Hey. Do you want an editor for commutative diagrams that is intuitive and easy to use?

If you do then you'd better look elsewhere. Try xfig or tkdraw.

I wrote diaglib.014 because I needed something that I could hack easily to add more features, and that would let me write the diagrams in a real programming language. And I wanted to be able to edit the diagrams in Emacs, not just by pointing and clicking; the graphical interface was to be used only to drag some reference points until the final result looked reasonably pretty.

<blurb>
...experience shows ( :-) that editing diagrams in ASCII-art in Emacs is always much funnier than editing them using graphical tools, and coding them after that in diaglib code is very quick and funny enough (especially when you're diaglib's author, of course).
</blurb>


Quick and messy description:

Diagrams are made of text objects (see "TEXT ITEMS" in the manpage (3tk)canvas) and arrow objects ("LINE ITEMS" in (3tk)canvas). Arrow objects always go from a corner of a text object to a corner of another; they're generally straight but there are tricks to get curves. For the arrow objects we can specify line width, stipple, arrow shape and which ends get arrows. Text objects can be dragged with the mouse; when one of them is dragged all other text objects whose coordinates depended on it are dragged together with it and the diagram is redrawn; some arrows may move because their control points moved.

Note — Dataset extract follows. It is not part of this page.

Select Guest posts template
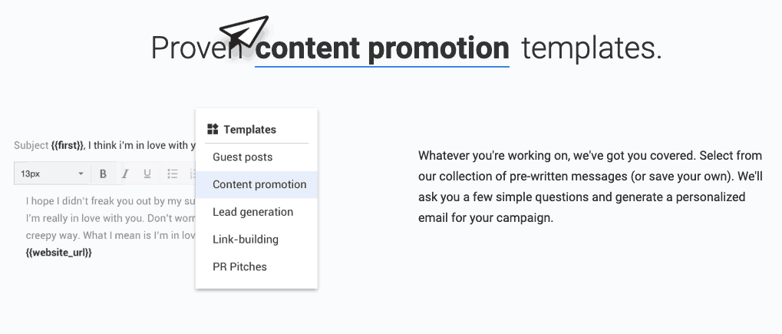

Diagrams are written as Tcl code that is executed after sourcing diaglib.014. The code creates two strings, $OnCreate and $OnUpdate, that are in fact Tk scripts; these scripts can be inspected by pressing buttons on the main window. OnCreate is only eval'ed once and OnUpdate is eval'ed every time a drag is done. A third array, OnDump, has Tcl code to show the present coordinates of the text objects in a format that can be incorporated in the diagram code.

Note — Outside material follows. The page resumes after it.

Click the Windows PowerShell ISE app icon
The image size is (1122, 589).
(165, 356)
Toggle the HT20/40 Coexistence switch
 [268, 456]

Some text objects may be marked as auxiliaries. There's a button that deletes all auxiliary objects. Another button makes all objects black. Another one exports the current figure as encapsulated postscript to ~/LATEX/eps/<epsfilename>.eps, where <epsfilename> is set with the command "epsfile". The path ~/LATEX/eps/ is hardcoded but trivial to change.

The contents of the variables OnCreate, OnUpdate and OnDump (and the result of eval'ing OnDump) can be sent to stdout or to ~/o; again the path is hardcoded but easy to change. A button toggles if the output goes to stdout or to ~/o.